Dr. Albohm retired to Florida in 1977 after serving 14 years as superintendent of Alexandria schools.

He had open heart surgery in Orlando in early February, and appeared to be recovering until he had a massive heart attack yesterday.

When he came to Alexandria from York, Pa., in 1963, the city's schools were almost completely segregated.

A few years later Dr. Albohm put through a plan for neighborhood school zones. It was followed in 1971 by a complete reorganization of Alexandria's junior and senior high schools, giving each about the the same racial balance.

In 1973, on Dr. Albonhm's recommendation, the Alexandria school board adopted a city-wide busing plan for elementary schools.

Dr. Albohm said later that he pushed for the desegregation plans because he wanted to avoid a court order, such as the one that forced desegregation in Prince George's County, and also because he felt desegregation was morally right.

"I was politically and philosphically opposed to masive resistance (Virginia's early response to school desegregation)," Dr. Albohm declared in an interview in 1977. "I knew Alexandria was a wide-ranging community, and I felt it would respond to social change in an orderly manner."

Even though the desegregation move attracted strong opposition and at first there were some difficulties inside desegregated schools, the situation calmed rapidly. Dr. Albohm contended that the academic quality of Alexandria schools had improved -- for both blacks and whites -- after desegregation.

The number of white children attending Alexandria schools fell by half from 1970 to 1976, but the white exodus slowed considerably after that. For the past four years the racial balance in the school system has been almost unchanged at 47 percent black, 44 percent white, and 9 percent Asian and Hispanic.
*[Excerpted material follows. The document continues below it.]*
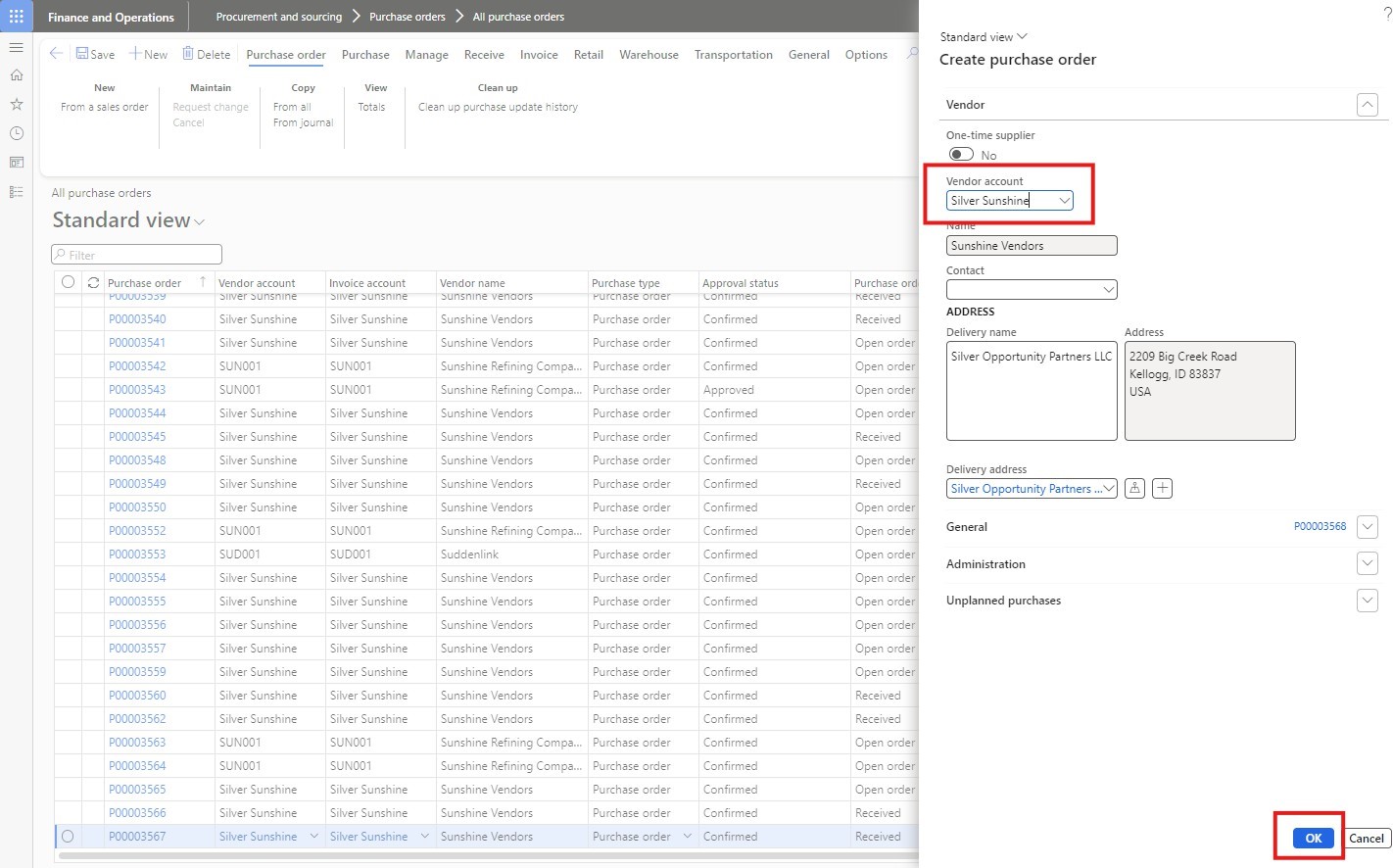
Task: Select row P00003567 using its circle
Action: [x=68, y=837]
Alexandria City Councilman Carlyle C. Ring Jr., who served on the school board for eight years, praised Dr. Albohm yesterday for having "the wisdom and the courage to proceed with what had to be done without court intervention. Many school systems that went through desegregation weren't able to maintain quality, discipline or community support . . . In Alexandria Albohm was able to pull it off."
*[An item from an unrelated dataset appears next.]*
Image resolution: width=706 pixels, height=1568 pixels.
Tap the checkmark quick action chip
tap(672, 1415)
Ring added that for many years Dr. Albohm was "the best politician in town."

"He could do the opposite of what you wanted," Ring continued, "and he would pat you on the back and tell you how good you were, and make you feel good while losing."
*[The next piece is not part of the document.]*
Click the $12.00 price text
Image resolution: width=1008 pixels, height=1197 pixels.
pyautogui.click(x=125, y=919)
During the height of the desegregation controversy, a swastika was painted on Dr. Albohm's front door, and he was deluged with abusive calls after the American Nazi Party printed his home telephone number in their newspaper.

Dr. Albohm also was criticized by a black member of the Alexandria City Council, who charged that he look too harsh an approach in disciplining black students.

Dr. Albohm, who had a booming voice and the knack for remembering the names of hundreds of parents and teachers, seemed unperturbed by cross-fire.

"I helped bring people together," he declared. "Of course, there are some people who say, 'The son of a b---- divided people.' But they're a small number."

The son of a Lutheran minister, Dr. Albohm was born and raised in Cumberland, Md., then moved to New York City. He graduated from public high school in the Bronx, and received his bachelor's, master's and doctorate degrees from New York University.

He taught history and Latin in high schools in northern New Jersey before becoming a school administrator. He was a school superintendent for 36 years -- seven in Ridgefield, N.J., seven in New London, Conn., eight in York, Pa., and 14 in Alexandria.

After he retired, Dr. Albohm moved to Jacksonville, Fla., where he did some consulting and college lecturing. He moved to Orlando in February. d

Surviving are his wife, Shirley Morris Albohm, of Orlando; a son, John, of Jamestown, N.D.; a daughter, Karen Ritter, of Tenathy, N.J., and his mother, Rose, of Brooklyn, N.Y.